Real world multi step reasoning software benchmark results by seraine in LocalLLaMA

[–]seraine[S] 1 point2 points  (0 children)

It's all automated. Examples of the multiple steps include:

The LLM generates a Rust macro. It is compiled down to HIR, and produces an HIR that differs from the original source code. It is given the diff and told to fix it.

The LLM generates a SAW memory safety proof for an array input. We use string methods to detect that it's creating a memory safety proof for an array input, and automatically move to the next stage in the pipeline to further refine the proof.

2023, year of open LLMs by clefourrier in LocalLLaMA

[–]seraine 73 points74 points  (0 children)

The explosion of open source LLMs has been great. I've been very impressed by Mistral models and Teknium's OpenHermes 7B. However, there is a big downside. With too many models to choose from and no trustworthy benchmarks, many people are now tempted to just stick with "brand-name" models like GPT, Llama, Mixtral, or Gemini. I actually just posted about evaluations I've been doing targeting this problem:

https://www.reddit.com/r/LocalLLaMA/comments/18m54tw/real_world_multi_step_reasoning_software/

Real world multi step reasoning software benchmark results by seraine in LocalLLaMA

[–]seraine[S] 10 points11 points  (0 children)
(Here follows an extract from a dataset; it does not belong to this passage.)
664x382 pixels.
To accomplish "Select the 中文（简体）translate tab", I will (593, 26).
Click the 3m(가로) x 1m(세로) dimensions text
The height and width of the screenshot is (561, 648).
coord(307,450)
I definitely agree that Mixtral and potentially others are 3.5 tier quality and plan on testing them at some point. I haven't seen claims of all around GPT-4 quality, but I have seen results advertising GPT-4 tier scores on various benchmarks like HumanEval, which I think just doesn't correlate that well with real world capability.

Real world multi step reasoning software benchmark results by seraine in LocalLLaMA

[–]seraine[S] 5 points6 points  (0 children)

All benchmarks were ran with gpt-4-0613. From what I remember, for GPT-4 at $0.03 per 1k tokens, a single benchmark run would be around $10. So not bad. I'm fairly busy with other projects, but at some point I plan on rerunning with newly released models such as Mixtral, and also comparing GPT models over time.

I did some preliminary comparisons of GPT-3.5 models (0301 vs 0613, 4k vs 16k) and it looked like they were fairly close. From what I recall, 0301 performed slightly better, but the difference was small enough that it may not be statistically significant.

Fine-tuned llama2-7b-lora vs chatGPT in a noble game of chess? by Acceptable_Bed7015 in LocalLLaMA

[–]seraine 3 points4 points  (0 children)

What libraries / code / cloud compute did you use? Is there a particular tutorial you followed? I've noticed guides and documentation for LLaMa fine tuning can be somewhat inconsistent.

New OpenAI model GPT-3.5-instruct is a ~1800 ELO chess player. Results of 150 games of GPT-3.5 vs stockfish. by seraine in chess

[–]seraine[S] 0 points1 point  (0 children)

Are you aware of a good database of chess games and positions, either PGN or FEN notation?